Metabolic alterations of free and protein-bound biotin in rats during dietary biotin manipulation and endotoxin exposure

The water-soluble B-vitamin biotin is an essential cofactor for the biotin-dependent carboxylases involved in the metabolism of carbohydrate, protein, and fatty acids. Although a frank biotin deficiency is thought to be rare, more recent evidence suggests that a marginal biotin deficiency may be more prevalent than previously appreciated. Despite substantial advances in molecular and analytical techniques, the biotin requirement of healthy and physiologically stressed animals remains poorly understood.; To address these gaps in the understanding of biotin nutriture, the effect of dietary biotin intake on plasma, urine, and tissue levels of free and protein-bound biotin was examined. Rats were fed an egg-white based AIN 76A diet containing 0, 0.06, 0.6, or 100 mg biotin/kg diet for three weeks. Indicators of biotin status (urinary biotin excretion, liver free biotin, and liver protein-bound biotin) in rats fed a diet supplemented to 0.06 mg biotin/kg diet were equal to that of rats fed a 0.6 mg biotin/kg diet, a level used in previous studies indicating adequate biotin status. This study also demonstrated that distinct differences in these pools occurred as early as 3 weeks on a biotin-deficient diet with no outward signs of biotin deficiency, thus potentially modeling a marginal biotin deficiency in humans.; To determine the changes in biotin metabolism during an acute inflammatory response, bacterial lipopolysaccharide (endotoxin) was administered to biotin-adequate (0.06 mg biotin/kg diet) and biotin-deficient rats (0 mg biotin/kg diet). Endotoxin administration modulated both free and protein-bound biotin pools in adequate rats. Free biotin increased in the serum and liver. Protein bound biotin, represented by the relative abundance of biotinylated carboxylases, also changed; however, increases or decreases were specific for the individual carboxylases.
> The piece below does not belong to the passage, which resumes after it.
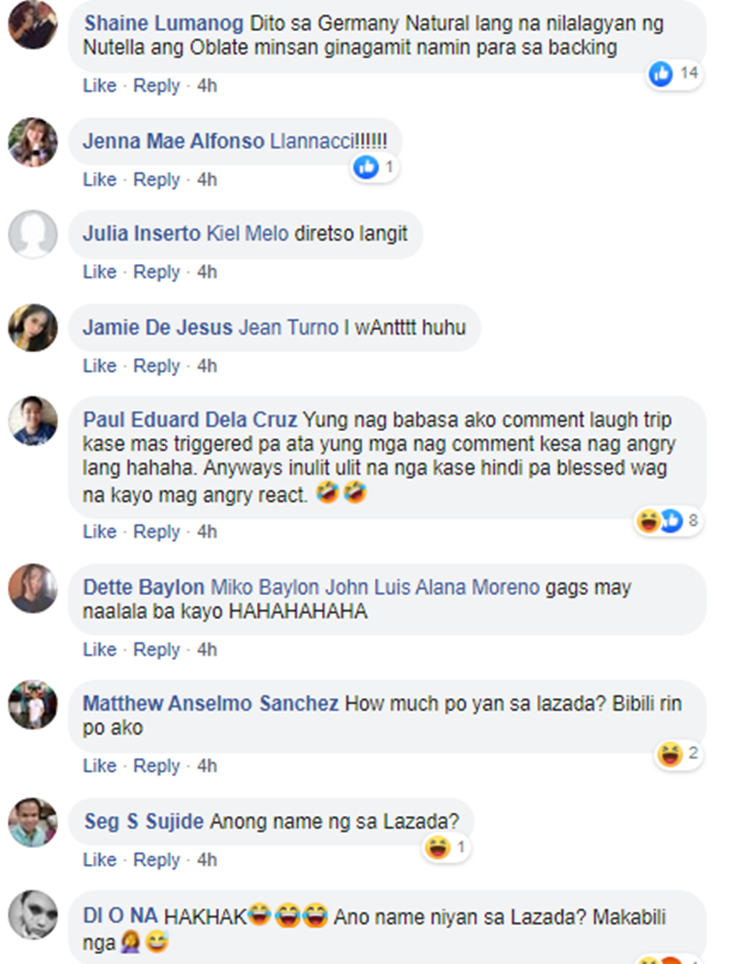Click Jamie De Jesus's profile picture
The width and height of the screenshot is (750, 964).
click(x=33, y=327)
Of note, a novel biotinylated protein with an apparent molecular weight of 61 kDa appeared in endotoxin treated animals. These changes provide plausible mechanisms to account for the observed changes in carbohydrate, protein, and fatty acid metabolism associated with acute inflammation. Biotin deficiency prior to endotoxin challenge delayed or lessened the changes in carboxylase metabolism seen in adequate rats and may indicate a reduced ability to respond to acute inflammation.